Cinq zones de la région Somali – Fik, Degehabur, Warder, Korahe et Gode (dans l’Ogaden) – sont le théâtre d’une « opération militaire », selon plusieurs rapports des Nations Unies. Les restrictions imposées sur l’acheminement de l’aide alimentaire vers ces zones ont été levées en théorie le 21 juillet, d’après un communiqué des autorités de l’Etat régional, a dit OCHA, mais pas encore dans la pratique. L’aide alimentaire n’est distribuée que dans trois des neuf zones de la région.
Le CICR invité à quitter la région
L’allocation de l’aide alimentaire d’urgence repose sur une estimation de 530 000 personnes dans le besoin dans l’ensemble de la région Somali. Les besoins en nourriture et autres aides humanitaires font l’objet d’une nouvelle évaluation par les organisations humanitaires et le gouvernement, dans le cadre d’une démarche menée de concert à la suite des pluies saisonnières tombées dans le Gu.

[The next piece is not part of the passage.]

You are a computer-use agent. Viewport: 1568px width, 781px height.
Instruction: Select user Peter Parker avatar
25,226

Seul un petit nombre d’organisations humanitaires sont actives dans la région de l’Ogaden. Le Comité international de la Croix-Rouge (CICR), qui a reçu un préavis de sept jours, devra quitter la région cette semaine. L’organisation a publié un communiqué, le 26 juillet, déclarant « déplorer » cette décision et soulignant l’obligation de toutes les parties « de se conformer au droit humanitaire international, et en particulier à l’interdiction d’attaquer les personnes qui ne participent pas ou plus directement aux hostilités, et au droit des civils à recevoir l’aide humanitaire essentielle à leur survie ».
Doublement du prix des dernées de base
Selon un rapport publié par le Réseau des systèmes d’alerte précoce contre la famine (FEWS Net) le 19 juille derniert, les marchés ont été affectés depuis la mi-juin, les prix des denrées alimentaires ayant doublé à Warder et Korahe entre mai et juin. A titre d’exemple, 50 kilos de riz, qui valaient 220 birrs éthiopiens (24 dollars) en mai, atteignaient le prix de 500 birrs (55 dollars) en juin.

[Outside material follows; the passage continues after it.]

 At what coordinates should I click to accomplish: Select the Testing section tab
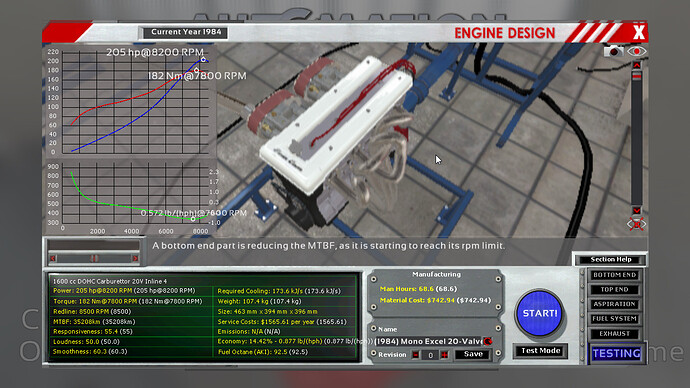point(616,353)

La région, mise à mal, ces dernières années, par le conflit, la sécheresse et les inondations, est pauvre et vulnérable. « Le moindre choc peut rapidement se solder par une insécurité alimentaire extrême », selon FEWS Net. Cette région, essentiellement pastorale, dépend du bétail, qui sert au troc et au commerce. « En même temps, parce que le marché normal du bétail dans ces régions se trouve hors des régions elles-mêmes, là où la circulation est restreinte, les éleveurs ne peuvent pas s’y rendre pour vendre leur bétail », a rapporté FEWS Net.
La nourriture utilisée comme une arme selon les rebelles
L’ONLF a accusé le gouvernement d’utiliser la nourriture comme une arme. Abdirahman Mahdi, le porte-parole de l’ONLF, a expliqué à IRIN le 24 juillet que le gouvernement éthiopien avait mis en place un blocus total dans la région. « Rien ne rentre dans la région, que ce soit commercial ou humanitaire. La situation est particulièrement désespérée à Warder, Korahe, Degehabur, Fik, Dhuxun et Gode ».
Selon M. Mahdi, l’armée éthiopienne ferait main basse ou détruirait les maigres réserves alimentaires des populations. « Des villages et des habitations nomades ont été incendiés par les forces éthiopiennes. Ils veulent faire en sorte que les gens crèvent de faim pour les forcer à se soumettre. L’aide alimentaire donnée par le contribuable occidental est utilisée comme une arme de guerre par le régime éthiopien ».
M. Mahdi a appelé la communauté internationale, en particulier les Nations Unies, « à agir pour éviter la catastrophe et ne pas se rendre complices des crimes commis par le gouvernement éthiopien dans l’Ogaden ». Le vice-président Jama a en revanche contesté l’existence d’une crise alimentaire dans la région. « L’aide alimentaire est en train d’être distribuée. Aucun des rapports qui nous parviennent n’indique qu’il y aurait une crise alimentaire de quelque type que ce soit dans la région ». « Nous essayons de soulager notre peuple de la pauvreté, pas de lui infliger des souffrances », a-t-il ajouté.